For experiments with guar gum, 0.5 g of supercol guar gum (food grade; kindly provided by Hercules Inc.) was suspended in 200 ml of sterile water to give a 0.25% solution. This was incubated at 50°C for 1 h and then centrifuged at 14 000 g for 30 min, and the supernatant was used in kinetic measurements. Assays were performed by mixing 500 µl of 2x assay buffer, 450 µl of 0.25% guar and 50 µl of enzyme. Three independent measurements were made to determine the specific activity for each enzyme being investigated, where the concentration of protein varied between 1 and 0.1625 µg/ml in the assay.

Mass spectrometry

Samples were analysed on a Q-Tof orthogonal acceleration quadrupole time-of-flight mass spectrometer equipped with nano-electrospray ionization (Micromass UK Ltd, Manchester, UK). Samples were dissolved in 1:1 (v/v) aqueous methanol containing 1% formic acid. Data were acquired over the appropriate m/z range and spectra processed using the MassLynx software supplied with the mass spectrometer. The spectra were calibrated with a separate introduction of horse heart myoglobin (MW 16 951.49 Da) and a mass accuracy of 0.01% is expected.

Enzyme oxidation and reduction

Protein samples (2–15 µM) in 0.1 M sodium phosphate buffer pH 7 were chemically oxidized by incubating at room temperature for 5–10 min in the presence of 50 mM potassium ferricyanide. Oxidant was subsequently removed by size exclusion chromatography using a Micro Bio-Spin 6 column (Bio-Rad) equilibrated in 50 mM sodium acetate, pH 4.5. This pH jump procedure for simultaneous oxidant removal and buffer exchange was designed to stabilize the radical form of GO (Rogers et al., 1998Go). Samples were then used for UV–Vis spectral studies in a Shimadzu UV2401-PC spectrophotometer over the range 300–900 nm.

Crystallography

The C383S mutant protein was dialysed into 20 mM HEPES (pH 7.0) overnight and then concentrated to 2 mg/ml using an Amicon Concentrator.
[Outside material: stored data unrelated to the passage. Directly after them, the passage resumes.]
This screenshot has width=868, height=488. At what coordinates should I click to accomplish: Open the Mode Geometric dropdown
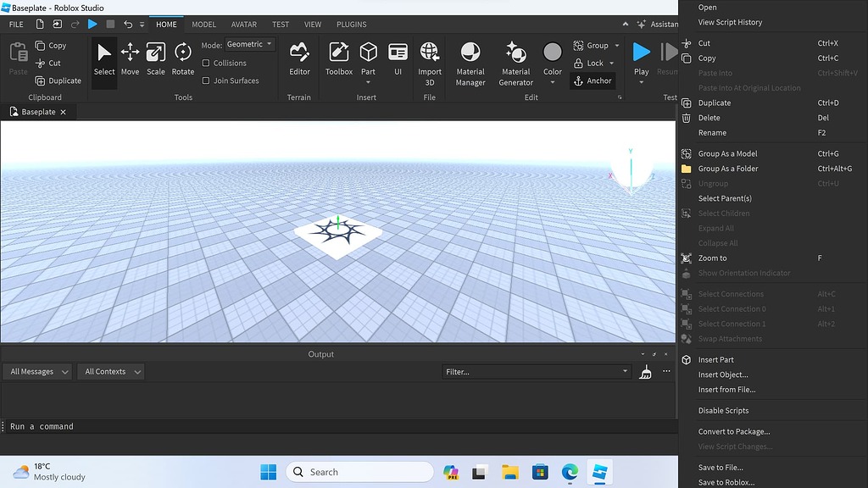pyautogui.click(x=250, y=45)
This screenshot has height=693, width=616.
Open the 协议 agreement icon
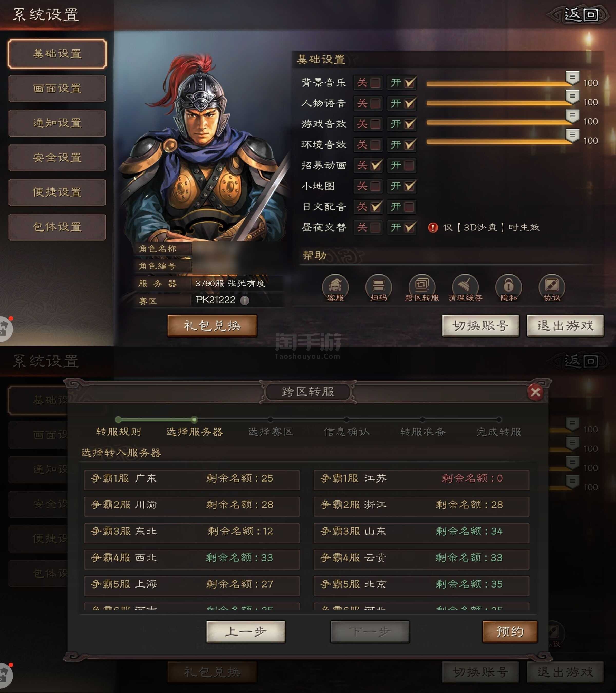coord(552,288)
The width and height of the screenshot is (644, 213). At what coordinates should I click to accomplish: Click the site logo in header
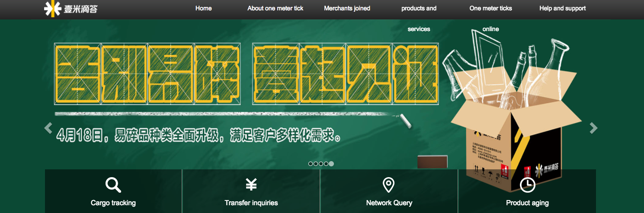tap(71, 9)
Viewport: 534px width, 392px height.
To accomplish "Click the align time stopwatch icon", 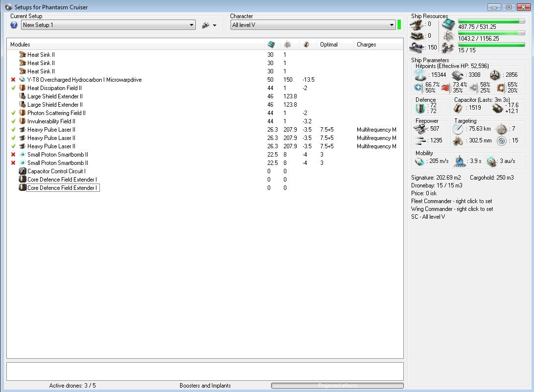I will coord(460,161).
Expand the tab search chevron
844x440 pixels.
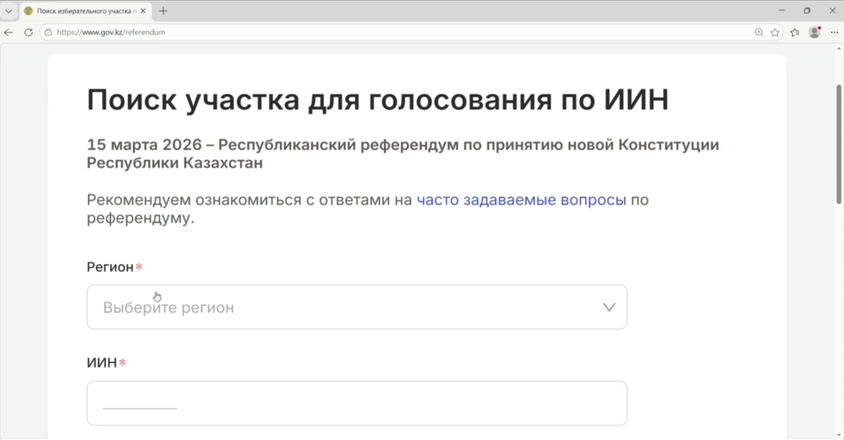(9, 11)
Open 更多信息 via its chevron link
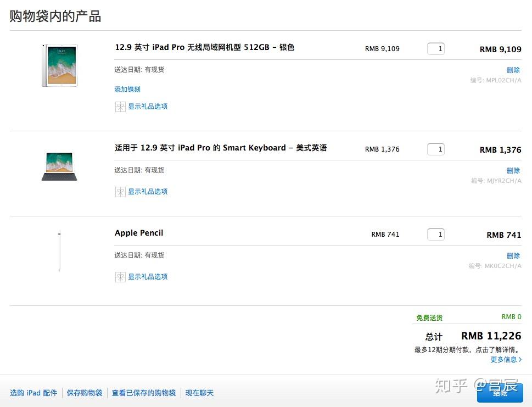This screenshot has height=407, width=532. tap(505, 359)
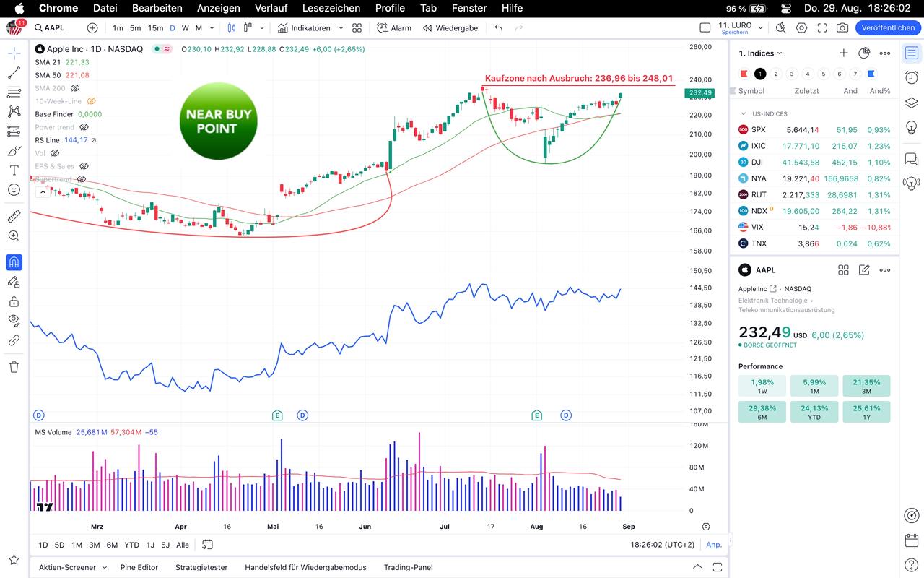Toggle visibility of EPS & Sales indicator
Screen dimensions: 924x578
click(84, 166)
The protein was crystallized at 18°C using the sitting drop method where the well solution was 0.2–1.0 M ammonium sulphate, 200 mM sodium acetate (pH 4.6) and 20–30% PEG 4000. Four to 7 µl of well solution were added to 4–7 µl of C383S protein solution in the drop and mixed thoroughly by pipetting. Crystals appeared after 2 weeks and reached ~400 µm in the largest dimension after 8 weeks. Prior to X-ray diffraction data collection, a crystal was placed in cryoprotectant comprising 0.3 M ammonium sulphate, 20% PEG 8000, 25% PEG 400. The crystal was soaked for 2–3 min and then flash frozen in liquid nitrogen. The data were collected on station 14.2 at Daresbury Laboratory, UK.
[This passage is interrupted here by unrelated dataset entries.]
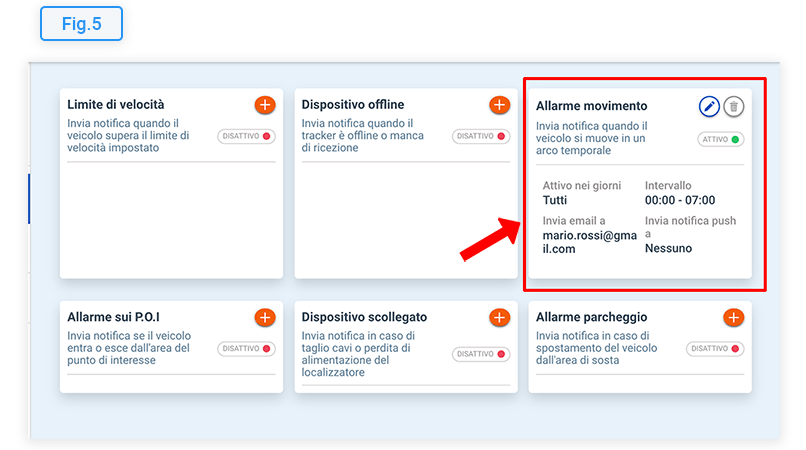
Task: Click the mario.rossi@gmail.com email address
Action: coord(587,242)
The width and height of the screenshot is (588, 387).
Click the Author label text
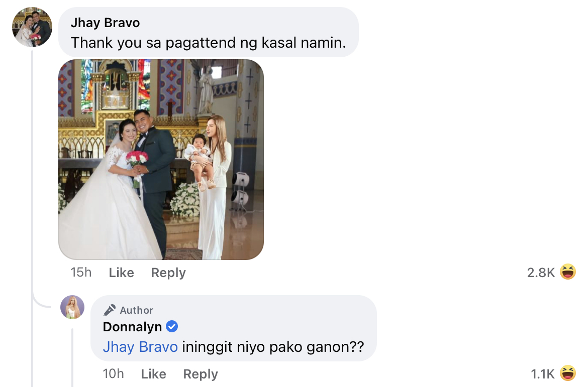[137, 310]
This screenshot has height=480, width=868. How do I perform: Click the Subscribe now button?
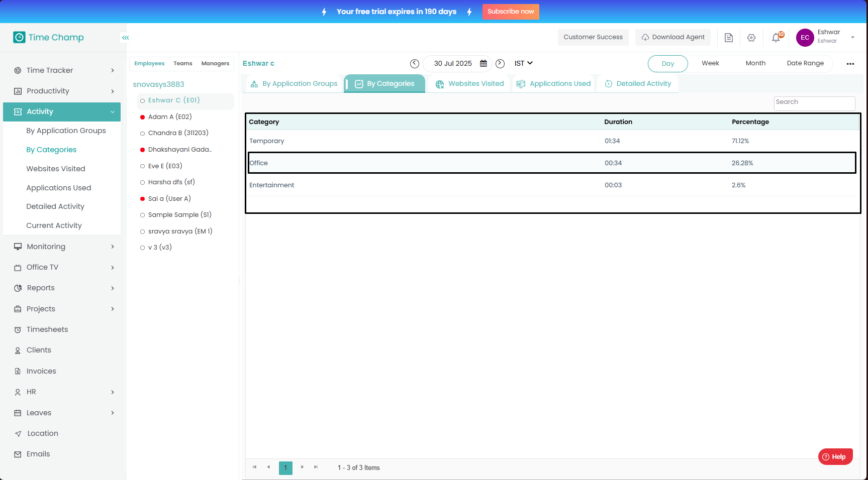pyautogui.click(x=510, y=12)
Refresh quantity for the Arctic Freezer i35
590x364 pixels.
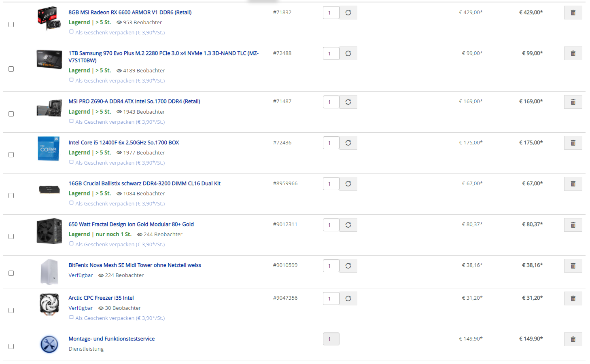pos(348,298)
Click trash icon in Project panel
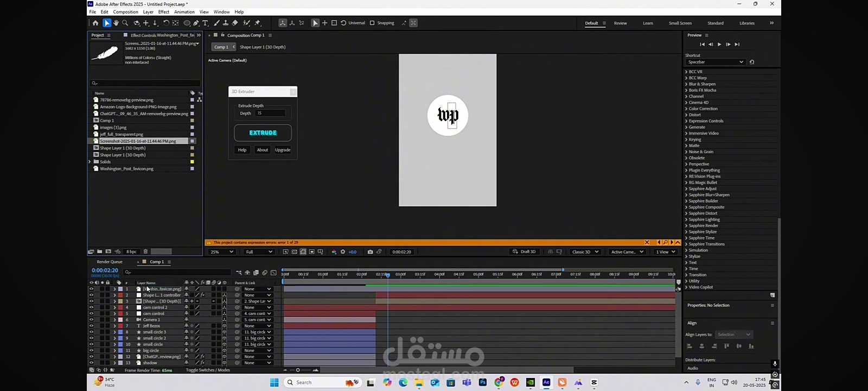This screenshot has width=868, height=391. tap(145, 251)
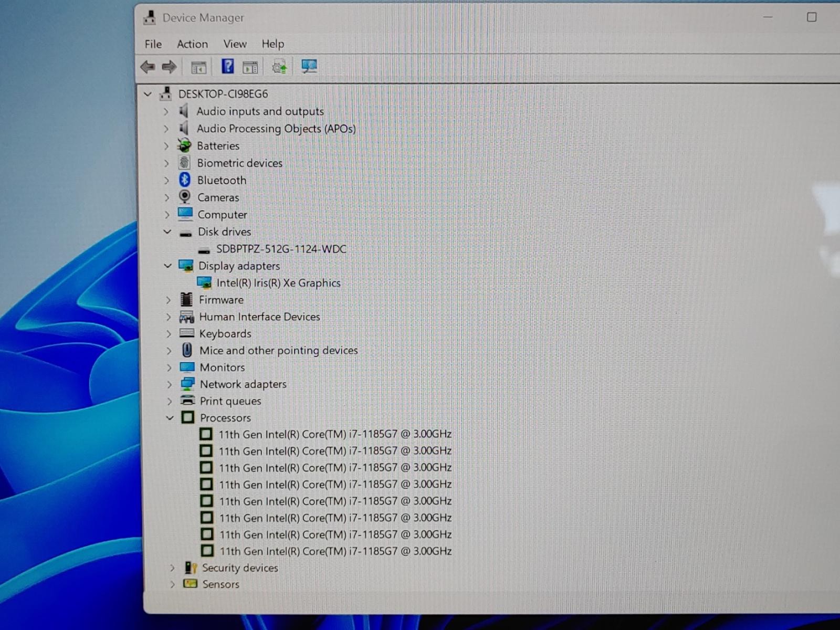Click the Update driver software toolbar icon
The image size is (840, 630).
click(x=279, y=67)
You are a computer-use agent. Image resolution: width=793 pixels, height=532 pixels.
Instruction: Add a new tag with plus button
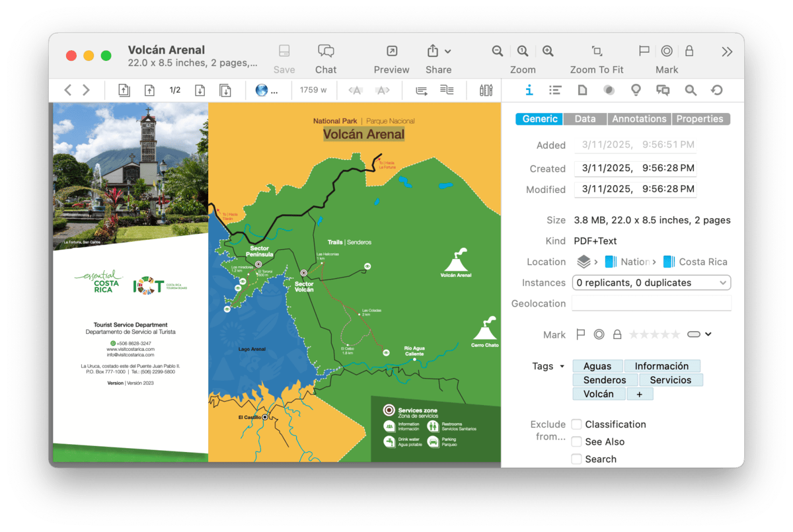pyautogui.click(x=639, y=394)
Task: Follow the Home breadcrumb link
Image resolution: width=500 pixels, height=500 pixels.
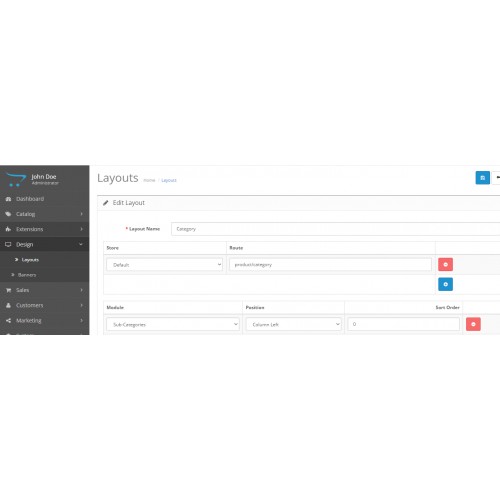Action: (149, 180)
Data processing and structure determination

The data set was processed using the HKL suite comprising DENZO and SCALEPACK (Otwinowski and Minor, 1997Go). A single frame was used for indexing. Data were scaled and merged in SCALEPACK (Otwinowski and Minor, 1997Go). The output from SCALEPACK was converted to an MTZ format using the CCP4 program MTZ2VARIOUS (Bailey, 1994Go) and then to structure factor amplitudes using the CCP4 program TRUNCATE (Bailey, 1994Go). Phase information was obtained by using the original GO structure (PDB code 1GOG) since the space group and unit cell were isomorphous to the C383S variant. Rigid body refinement was carried out using CNS (Brunger et al., 1998Go) with data to a resolution of 3 Å until the R-values converged (final R = 23.97, free R = 24.42). Water molecules were added using WATER_PICK.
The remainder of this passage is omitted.